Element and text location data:
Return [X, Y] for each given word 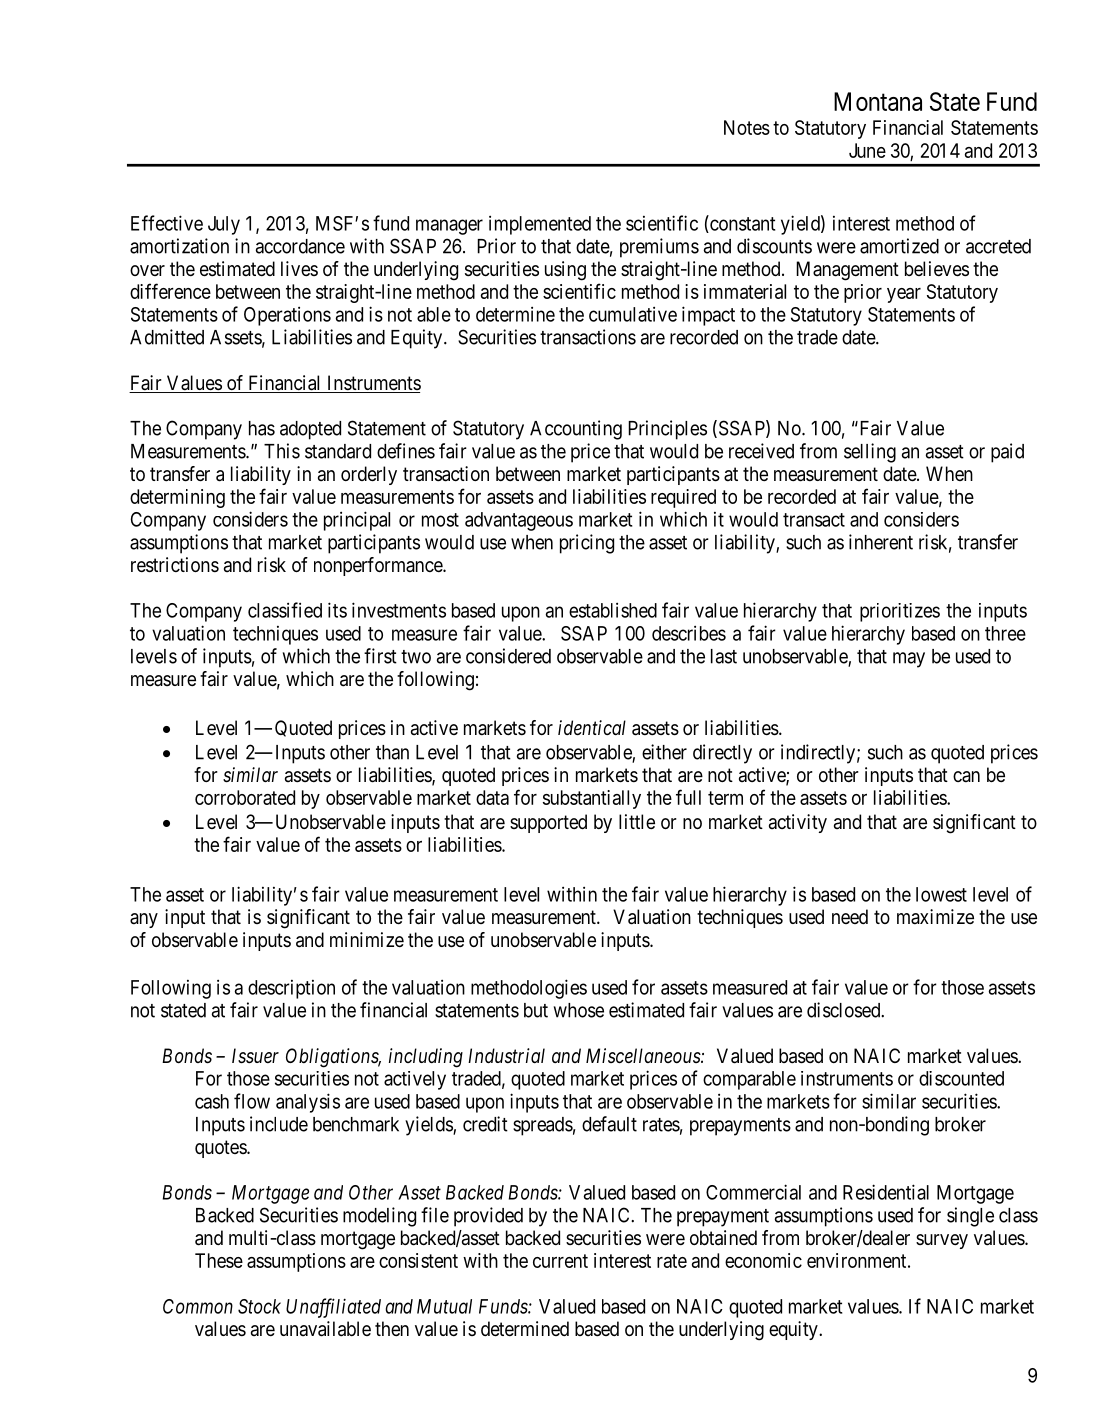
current [560, 1261]
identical [592, 727]
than [392, 752]
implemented [540, 225]
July [224, 225]
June [867, 150]
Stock [259, 1306]
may [909, 660]
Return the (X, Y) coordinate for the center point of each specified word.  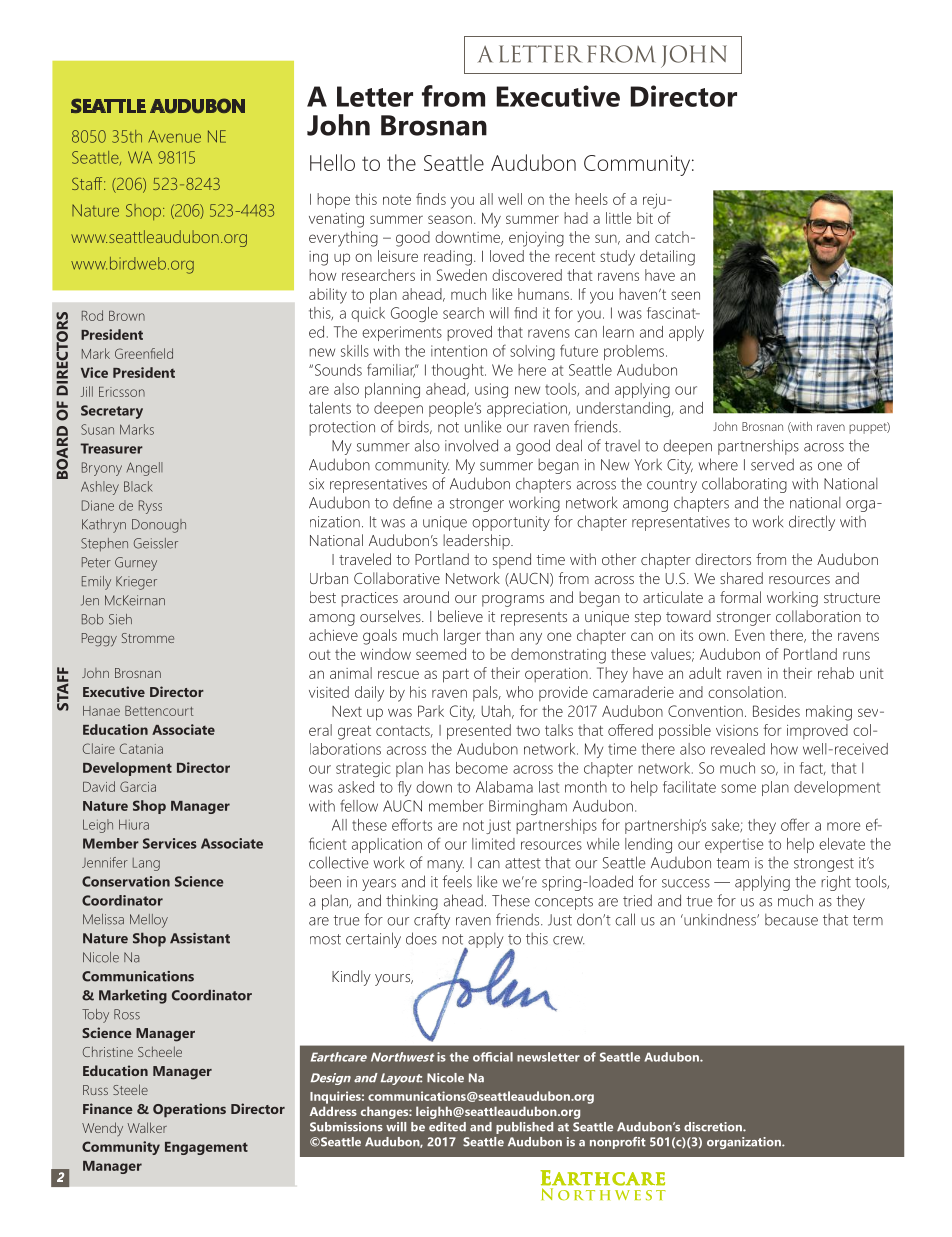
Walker (147, 1127)
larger (462, 637)
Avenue (174, 136)
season (450, 219)
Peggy (99, 640)
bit (645, 218)
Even (750, 635)
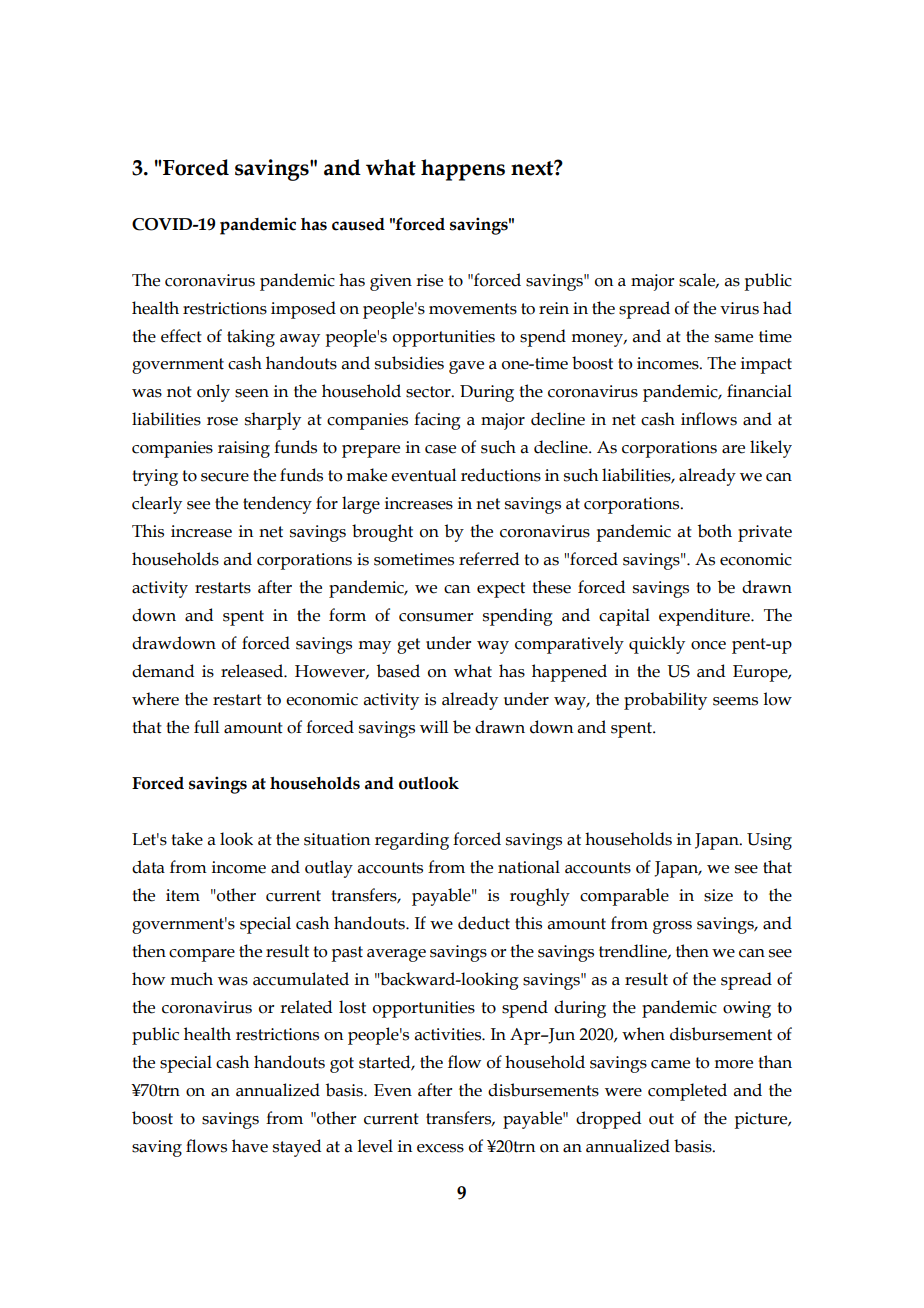 Image resolution: width=924 pixels, height=1308 pixels. I want to click on take, so click(187, 839).
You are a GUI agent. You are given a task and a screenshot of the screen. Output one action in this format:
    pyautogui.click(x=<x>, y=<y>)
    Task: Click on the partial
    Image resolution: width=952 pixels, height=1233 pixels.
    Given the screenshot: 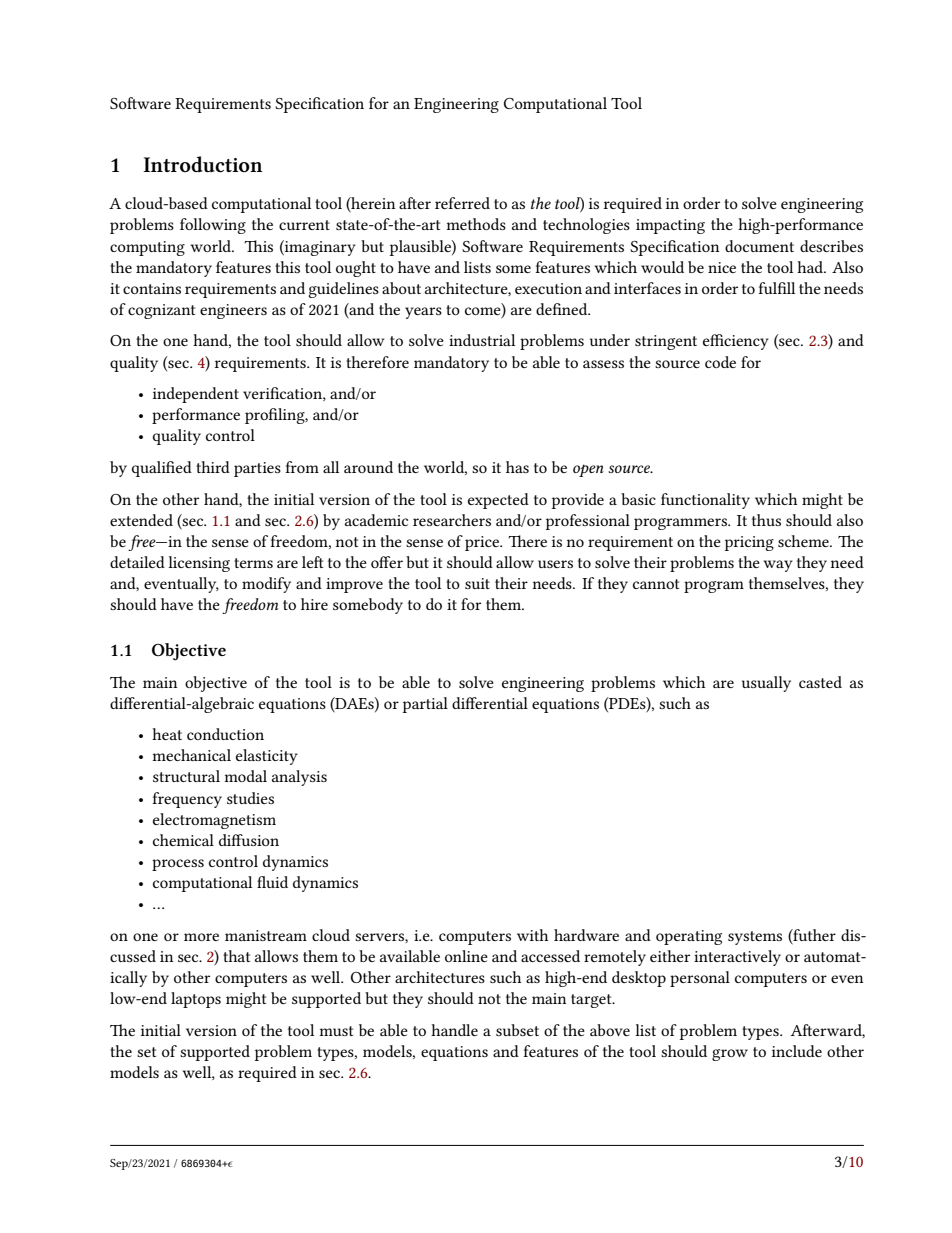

--- DIRECTIONS FOR THIS TASK ---
Update every row above by replacing "Return" with "Provide" and keeping everything else the same. Leave the pictures out of your answer.

--- ANSWER TO THE TASK ---
Provide [X, Y] for each given word 
current [560, 1261]
identical [592, 727]
than [392, 752]
implemented [540, 225]
July [224, 225]
June [867, 150]
Stock [259, 1306]
may [909, 660]
Provide the (X, Y) coordinate for the center point of each specified word.  
Walker (147, 1127)
larger (462, 637)
Avenue (174, 136)
season (450, 219)
Peggy (99, 640)
bit (645, 218)
Even (750, 635)
 Image resolution: width=924 pixels, height=1308 pixels. I want to click on take, so click(187, 839).
You are a GUI agent. You are given a task and a screenshot of the screen. Output one action in this format:
    pyautogui.click(x=<x>, y=<y>)
    Task: Click on the partial
    Image resolution: width=952 pixels, height=1233 pixels.
    Given the screenshot: 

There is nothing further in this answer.